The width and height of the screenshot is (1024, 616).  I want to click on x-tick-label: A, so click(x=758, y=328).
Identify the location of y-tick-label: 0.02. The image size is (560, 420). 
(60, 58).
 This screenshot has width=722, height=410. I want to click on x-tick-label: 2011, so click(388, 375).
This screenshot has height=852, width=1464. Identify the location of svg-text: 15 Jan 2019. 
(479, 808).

- [TASK REQUIREMENTS]:
Copy out the listing above again, every line of it, word for word.

- [TASK RESPONSE]:
The width and height of the screenshot is (1024, 616).  I want to click on x-tick-label: A, so click(x=758, y=328).
Identify the location of y-tick-label: 0.02. The image size is (560, 420). 
(60, 58).
 This screenshot has width=722, height=410. I want to click on x-tick-label: 2011, so click(388, 375).
This screenshot has height=852, width=1464. Identify the location of svg-text: 15 Jan 2019. 
(479, 808).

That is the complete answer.